* Okunacak metin:
· · · ·
05 Ekim 2024 04:40

Ottolaşmak üzerine

The Man Called Otto filminden bir sahne

The Man Called Otto filminden bir sahne

Paylaş

Geçenlerde bir film izledim: The Man Called Otto.

Nedense Türkçeye “Hayata Röveşata Çeken Adam” diye çevrilmiş “Otto Denilen Adam” olan ismi.

Biraz “spoiler” olacak burası:

Otto, bizim kültürümüzde yazlık sitelerin emekli albayları diye tabir ettiğimiz, dayattığı kurallarla yaşadığı alanı geren bir karakter.

Patavatsız ve sert üslubu ile selam bile verilesi yok.

Emekli de edilince tamamen amaçsız kalıyor. Sert kurallarla örülmüş günlük rutini ve fazla yalın yaşamına, bir anda karşı binaya taşınan iki çocuklu, üçüncüsü yolda göçmen bir aile dalıyor.

İlkin nakliye aracının park edilme şekline bağırarak karşılıyor bu aileyi. Kızıyor, azarlıyor, “Bu iş böyle mi yapılır?” diyor.

Ve diğerleri aksine bu aileden “Doğru haklısın, yardımcı olduğun için teşekkür ederiz” yanıtını alıyor. Hatta teşekkür nişanesi bir kap da ev yemeği.

Otto ne kadar sert ve suratsız olsa da aile ondan yardım istemeyi hiç bırakmıyor, teşekkür etmeyi de.
· · · ·
* Verilen liste:
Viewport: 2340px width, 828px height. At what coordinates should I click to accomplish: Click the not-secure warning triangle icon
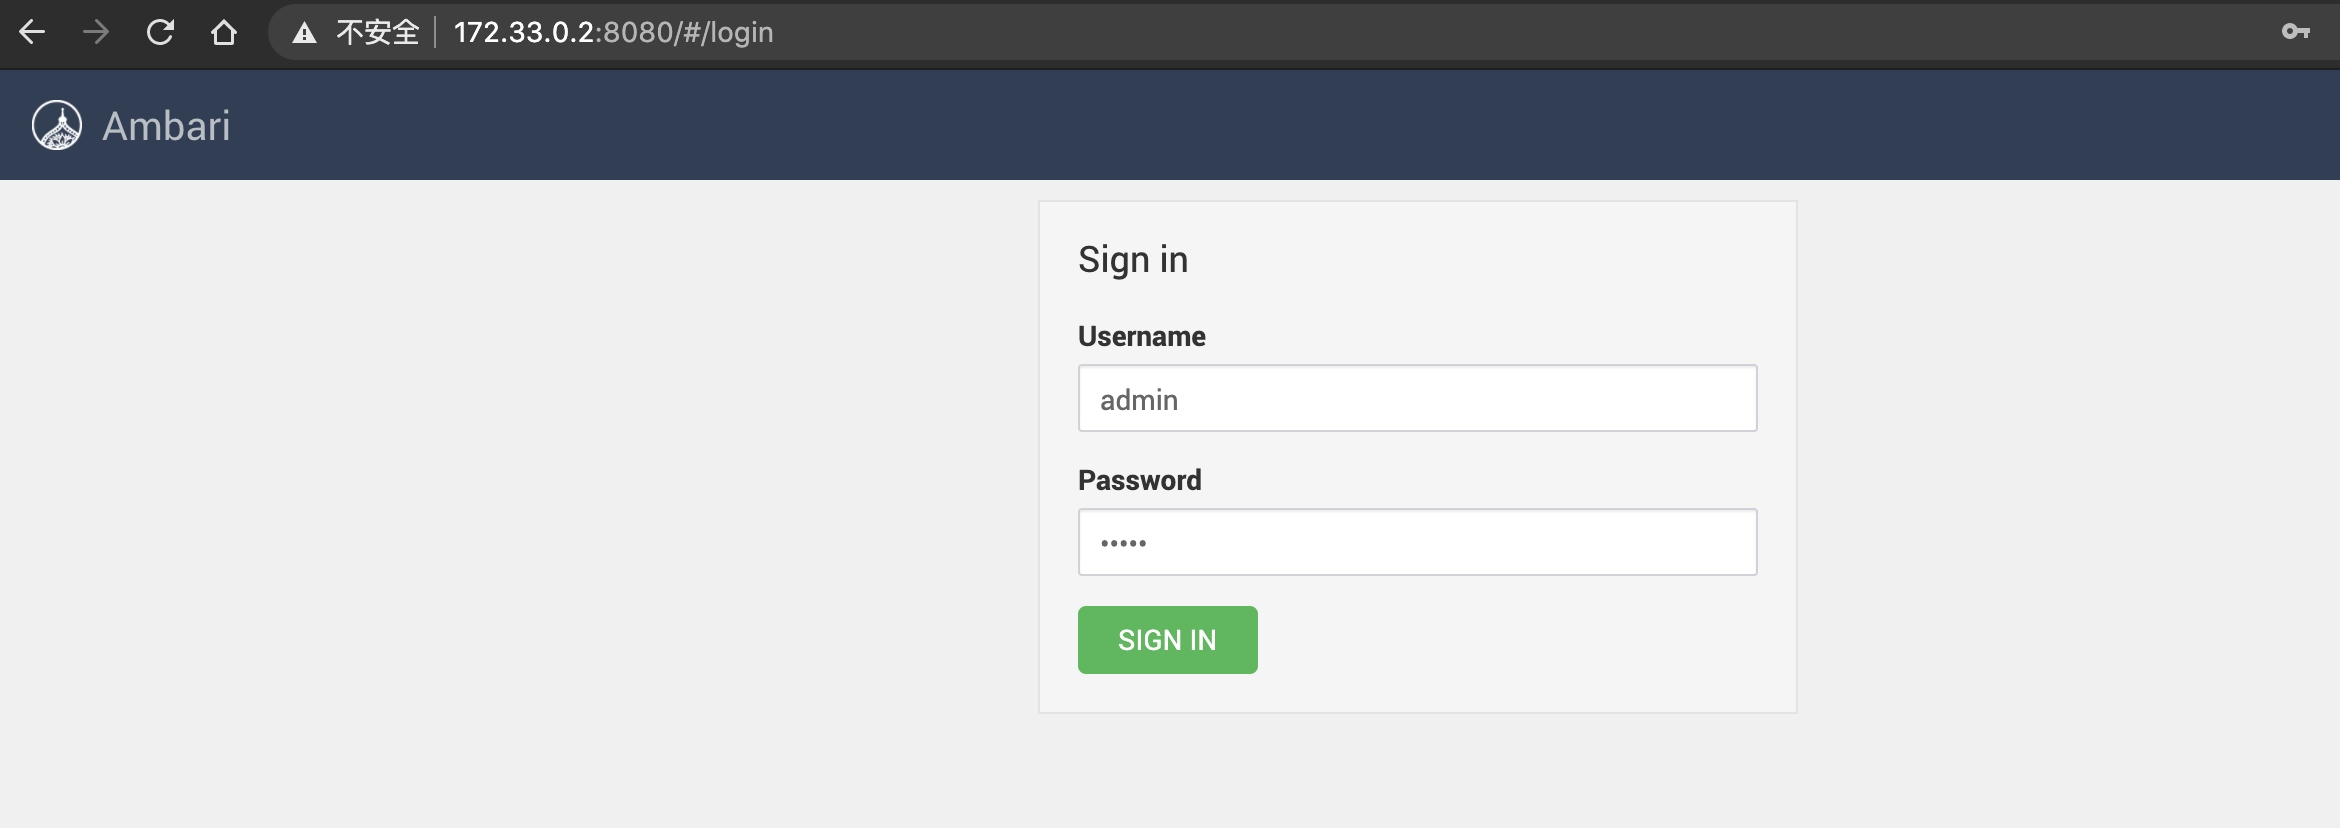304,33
· · · ·
* İstenen çıktı:
Otto Denilen Adam filmini anlatan yazıyı son cümlesinden sonra sürdür. Bu liste başka bir kaynaktan alınmıştır.

* Yanıt:
Zamanla Otto’nun bu haline nasıl dönüştüğünü öğreniyoruz. Basit bir kurala uyulmaması sonucu hayatından kopup gidenleri peyderpey dinledikçe hayata ve kuralsızlıklara olan hıncını anlıyoruz.

Otto değil kötü olan, Otto’yu bu hale sokan düzen.

Bizim gibi.

Hepimiz haşiniz, empatiye yerimiz kalmadı. “Ben kendimi tutuyorsam o da tutacak” diyerek yaşıyoruz. Kendimizi de tutamıyoruz çoğu zaman.

Birbirimize bulaşmamak için yardım istemeyi bıraktık. Sürekli yaşanan hayal kırıklıkları, iktidardan yana gerçekleşmeyen beklentileri toplumdan da beklememeyi öğretti belki.

Bakıyorum; tek başımıza var olmamız pek mümkün görünmüyor. Dar günlerde bir kibrit çöpü gibi kırılıp gideriz. Bir arada durmak lazım.

Dinlemeyi unuttuk galiba en çok ya da güzelden ve iyiden yana konuşabilmeyi.

Yakınmak bir uyuşturucu gibi. Yan yana, karşı karşıya geldiğimizde seri yakınıyoruz.

İltifat, övgü ve espri yoksunu kaldık.

İnsan insanla konuştukça insanlığını hatırlıyor oysa.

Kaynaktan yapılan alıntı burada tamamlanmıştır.